作業内容:
[1] 本文によると、イテレーティブの単位とインクリメンタルの単位はそれぞれ何か。
[2] 本文にある見出しを、ページ番号も含めてすべて挙げてください。
[3] 本文では「ユーザテスト」を略さずに書くよう求めている。その理由を本文に基づいて一〜三文で説明せよ。

読解用本文:
P23 イテレーティブ・インクリメンタル

(□)「システムの要件、設計、構築」は「システムの要件の確立、設計、構築」あるいは「システムの要件定義、設計、構築」としたほうがいい。要件だけでは活動とみなせない。
(■) 後半の文章がイテレーティブとインクリメンタルで混在してしまっている。イテレーティブの単位はイテレーション(反復)であるが、インクリメンタルの単位はインクリメント(増分)である。「開発済みのソフトウェアにインクリメント(増分)を追加する場合も、システムを部分的に成長させながら形成するので、テストが必要である。... 検証と妥当性確認は各インクリメントで実施できる。」が正しい。

P23 最後の文

(■) 「ユーザテスト」が紛らわしいので、「受け入れテスト(機能テストや非機能テスト、ユーザ受け入れテストや運用受け入れテスト)」と略さずに書いてほしい。用語集ではユーザテストとユーザ受け入れテストは別物とされているので略してはいけない。

P25 テストレベル

(■)「もし、そのようなデータがシステムの一部ならば、システム構成データはテスト計画中に考慮されるべきである」では、ほとんどの方が分からないだろう。シラバス2011でテスト対象をテストレベルごとに明確化されたが、その際、「構成データ」がテスト対象であると明記された。それの但し書きのことである。「システム構成データのテストは、テスト計画で考慮すべきである」となっている。つまり、構成データと大雑把に表現しているが、実際にその中の何をテスト対象とするかは、テスト計画で明らかにしておくことを言っている。

P25 コンポーネントテスト

(□)「データ変換/移行プログラム」では誤解するので「データ変換プログラムやデータ移行プログラム」にして欲しい。

P26 統合テスト

(□)「ソフトウェア設計もしくはシステム設計」は「ソフトウェア設計とシステム設計」が正しい。
(■)「サブシステムのデータベース実装」では大間違い。「サブシステム」と「データベース実装」は別物として改行すること。
(□)「システム構成・構成データ」も明確に2つを分離するか、せめて「システム構成と構成データ」として欲しい。システム構成は、システムに1つであり、明らかにテスト対象であるが、構成データは任意である。そういった意味で本当は分離しておきたい。前述したように、構成データの何をどのレベルでテスト対象とするかはテスト計画で決めるとある。
(□)「統合テストは、...をテストする」の文章は係り受けを誤解する可能性があるので、「統合テストは、コンポーネント間のインタフェース、システムの別の部分(OS、ファイルシステム、ハードウェアなど)との相互作用、システム間のインタフェースをテストする」にしてほしい。
(■)「ビジネスプロセスは、一連のシステムの中に含まれるワークフローとして実装する」ではおかしい。「ワークフローとして実装されるビジネスプロセスは、一連のシステムを含んでよい」が正しい。ビジネスプロセスが複数システムの連携で実現されることを言っている。

単語と要素を指し示すエントリ:
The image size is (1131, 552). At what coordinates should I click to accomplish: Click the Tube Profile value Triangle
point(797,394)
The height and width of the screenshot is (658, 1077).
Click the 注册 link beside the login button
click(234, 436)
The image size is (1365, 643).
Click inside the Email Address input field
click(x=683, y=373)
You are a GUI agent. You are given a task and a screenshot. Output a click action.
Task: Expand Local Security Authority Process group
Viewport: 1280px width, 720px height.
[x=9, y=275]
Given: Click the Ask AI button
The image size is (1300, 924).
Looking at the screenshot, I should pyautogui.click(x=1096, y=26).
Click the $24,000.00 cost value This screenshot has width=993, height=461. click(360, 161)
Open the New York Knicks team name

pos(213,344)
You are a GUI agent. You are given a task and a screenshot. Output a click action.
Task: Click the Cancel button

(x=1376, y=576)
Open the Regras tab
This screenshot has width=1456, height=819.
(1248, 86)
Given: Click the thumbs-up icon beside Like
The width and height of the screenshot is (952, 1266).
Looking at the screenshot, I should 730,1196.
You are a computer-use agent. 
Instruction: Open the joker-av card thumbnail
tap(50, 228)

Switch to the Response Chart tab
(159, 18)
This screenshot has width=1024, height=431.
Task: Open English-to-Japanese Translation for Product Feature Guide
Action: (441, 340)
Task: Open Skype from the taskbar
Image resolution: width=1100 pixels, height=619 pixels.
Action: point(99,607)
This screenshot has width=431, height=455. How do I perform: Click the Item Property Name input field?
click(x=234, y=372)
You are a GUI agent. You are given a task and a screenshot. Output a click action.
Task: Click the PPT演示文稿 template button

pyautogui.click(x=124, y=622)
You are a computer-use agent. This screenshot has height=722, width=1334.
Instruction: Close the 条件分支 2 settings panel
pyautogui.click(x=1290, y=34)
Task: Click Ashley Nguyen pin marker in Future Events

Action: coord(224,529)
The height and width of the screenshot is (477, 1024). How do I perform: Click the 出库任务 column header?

順番どおりの解答:
[1] イテレーティブの単位はイテレーション(反復)、インクリメンタルの単位はインクリメント(増分)である。

[2]
- P23 イテレーティブ・インクリメンタル
- P23 最後の文
- P25 テストレベル
- P25 コンポーネントテスト
- P26 統合テスト

[3] 「ユーザテスト」という表記は紛らわしいからである。また、用語集ではユーザテストとユーザ受け入れテストが別物とされているので、略してはいけないとされている。